When thinking about the subject of free speech and how my own personal campaign to promote it has led to me being penniless and at times close to being thrown in jail – and this is in the EU – four guiding principles come to mind.
- Most people don’t actually even know what free speech is or what it entails as it is pretty ugly when put under the spotlight. Free speech means just that. The freedom for anyone to speak their minds on any subject, so that means rapists can give their views about women’s rights, or Nazis can talk about their wish to kill Jews etc.
- Most wealthy or powerful people like Musk who talk about free speech do not actually want free speech for all. What they really want is free speech for me and others like me who share my views.
- Just as paedophilia is nearly always linked to blackmail, free speech is nearly always dominated by hypocrisy. There is never a genuine debate about free speech, even when the media take it up like in the recent attack by the Guardian on Musk, only a masquerade of the farcical subject. Can the Guardian really lead the debate on the subject?
- Those who take the floor on free speech never, ever tackle the subject of reforming defamation laws because, simply put, the present laws in western countries which were formed in the 17th and 18th centuries were created for one purpose in mind: to protect the elite from having their debauched lifestyles ever being exposed. Defamation laws have nothing to do with democracy and fairness.
It’s this last point which exposes Elon Musk for being a hypocrite. As a billionaire, he will never be a victim of slander or defamation as these laws – certainly in Europe – are so absurdly tilted to helping the rich. If Musk really cared about free speech, he would start here. Reforming defamation laws so that poor people had their day in court. In the UK for example, most defamation cases filed against journalists or media by wealthy individuals never see the light of day in court – and so are never defended by poor journalists who have a scoop against someone powerful – simply because how the legal process is structured for the rich. Defamation cases in the UK are absurdly expensive to support and nearly all so-called cases get quashed within a week or two of journalists publishing their pieces simply because there is no legal aid for humble people who find themselves as defendants. Moreover, with the financial demise of big media in the last 30 years, these laws have had a huge impact on how newspapers report on politicians, for example, as a new risk averse culture has emerged in the newsroom to avoid legal fees.

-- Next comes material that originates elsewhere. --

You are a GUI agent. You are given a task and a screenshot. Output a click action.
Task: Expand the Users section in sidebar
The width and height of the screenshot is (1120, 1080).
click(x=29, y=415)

And people like Musk know this all too well. While he is being wrongly attacked for being anti-Semitic for simply engaging with far-right commentators on his own platform, his knee-jerk reaction to the Anti-Defamation League in the U.S. (ADL) to sue them is telling. He exercises his right to free speech but anyone who comments on his choice of how he goes about that needs to be dealt with. And when you have lawyers in Manhattan who know how to manipulate the laws, with money as no issue, then there’s little wonder that free speech takes a dive every time.
The elites are not interested in free speech, only pretending to be behind it for their own profiles. Musk’s Twitter X company has launched a number of legal challenges against the ADL and other online groups which claim to be against hatred on his own platform. He has challenged them, asserting their claims that X is a safe haven for online hatred, often targeting religious minorities, is costing him billions. And he’ll probably win given that financial damages resulting from corporate defamation, is a lot easier to win as, for example, straightforward defamation cases against media personalities who struggle to prove that defamation against them was malicious.
The Guardian’s recent slur against Musk can’t be taken seriously. But then neither can Musk’s claims to be a champion of free speech. Perhaps I need to add a fifth category which is that most of the time the subject of free speech, whenever it emerges, is usually bullshit. Hypocrisy, double standards and outright lies are comfortable bed partners with the subject as a whole. Free speech is overrated. Just ask any journalist who receives a high court judgment made at midnight by a Belgian court, conducted in his absence, which financially destroys him.